# Start of Input rows
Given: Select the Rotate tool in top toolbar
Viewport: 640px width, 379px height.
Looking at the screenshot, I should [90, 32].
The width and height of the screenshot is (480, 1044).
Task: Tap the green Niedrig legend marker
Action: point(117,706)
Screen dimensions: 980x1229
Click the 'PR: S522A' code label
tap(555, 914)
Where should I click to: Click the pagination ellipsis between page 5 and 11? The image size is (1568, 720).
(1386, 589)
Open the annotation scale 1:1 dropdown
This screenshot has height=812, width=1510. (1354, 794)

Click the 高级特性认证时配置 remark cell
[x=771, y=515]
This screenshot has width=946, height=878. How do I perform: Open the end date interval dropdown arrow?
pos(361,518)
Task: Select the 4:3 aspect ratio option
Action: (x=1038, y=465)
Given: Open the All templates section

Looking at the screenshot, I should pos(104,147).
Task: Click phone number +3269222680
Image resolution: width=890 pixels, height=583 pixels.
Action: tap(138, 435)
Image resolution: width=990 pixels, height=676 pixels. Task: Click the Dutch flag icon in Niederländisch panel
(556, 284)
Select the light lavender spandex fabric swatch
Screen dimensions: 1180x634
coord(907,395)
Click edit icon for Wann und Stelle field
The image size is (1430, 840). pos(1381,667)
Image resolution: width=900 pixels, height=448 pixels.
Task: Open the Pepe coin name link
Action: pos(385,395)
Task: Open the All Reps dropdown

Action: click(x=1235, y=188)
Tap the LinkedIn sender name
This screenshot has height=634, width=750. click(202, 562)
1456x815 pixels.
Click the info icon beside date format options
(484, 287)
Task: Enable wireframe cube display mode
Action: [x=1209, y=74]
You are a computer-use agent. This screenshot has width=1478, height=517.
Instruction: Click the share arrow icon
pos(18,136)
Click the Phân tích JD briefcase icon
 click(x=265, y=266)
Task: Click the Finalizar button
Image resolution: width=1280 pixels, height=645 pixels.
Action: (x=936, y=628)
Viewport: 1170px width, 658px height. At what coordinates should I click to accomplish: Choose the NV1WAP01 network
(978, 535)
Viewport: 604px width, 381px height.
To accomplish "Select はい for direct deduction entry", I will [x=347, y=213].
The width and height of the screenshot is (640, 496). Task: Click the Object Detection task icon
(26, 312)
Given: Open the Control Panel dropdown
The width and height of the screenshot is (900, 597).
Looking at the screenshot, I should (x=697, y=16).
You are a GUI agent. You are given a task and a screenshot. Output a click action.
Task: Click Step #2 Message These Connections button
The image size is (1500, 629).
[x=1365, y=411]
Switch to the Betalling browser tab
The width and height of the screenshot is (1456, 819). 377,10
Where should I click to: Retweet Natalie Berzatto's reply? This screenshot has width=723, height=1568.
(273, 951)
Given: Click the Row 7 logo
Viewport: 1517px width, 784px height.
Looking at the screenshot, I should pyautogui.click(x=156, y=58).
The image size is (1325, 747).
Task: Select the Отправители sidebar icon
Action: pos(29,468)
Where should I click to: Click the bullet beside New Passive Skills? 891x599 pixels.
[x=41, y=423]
# End of Input rows
§ **Stated problem**: Please render the listing as a Markdown table with columns "Number" and "Entry", starting at its first line and stopping after the line containing "Looking at the screenshot, I should pos(104,147).". Leave out blank lines.

§ **Solution for this problem**:
| Number | Entry |
|---|---|
| 1 | Given: Select the Rotate tool in top toolbar |
| 2 | Viewport: 640px width, 379px height. |
| 3 | Looking at the screenshot, I should [90, 32]. |
| 4 | The width and height of the screenshot is (480, 1044). |
| 5 | Task: Tap the green Niedrig legend marker |
| 6 | Action: point(117,706) |
| 7 | Screen dimensions: 980x1229 |
| 8 | Click the 'PR: S522A' code label |
| 9 | tap(555, 914) |
| 10 | Where should I click to: Click the pagination ellipsis between page 5 and 11? The image size is (1568, 720). |
| 11 | (1386, 589) |
| 12 | Open the annotation scale 1:1 dropdown |
| 13 | This screenshot has height=812, width=1510. (1354, 794) |
| 14 | Click the 高级特性认证时配置 remark cell |
| 15 | [x=771, y=515] |
| 16 | This screenshot has width=946, height=878. How do I perform: Open the end date interval dropdown arrow? |
| 17 | pos(361,518) |
| 18 | Task: Select the 4:3 aspect ratio option |
| 19 | Action: (x=1038, y=465) |
| 20 | Given: Open the All templates section |
| 21 | Looking at the screenshot, I should pos(104,147). |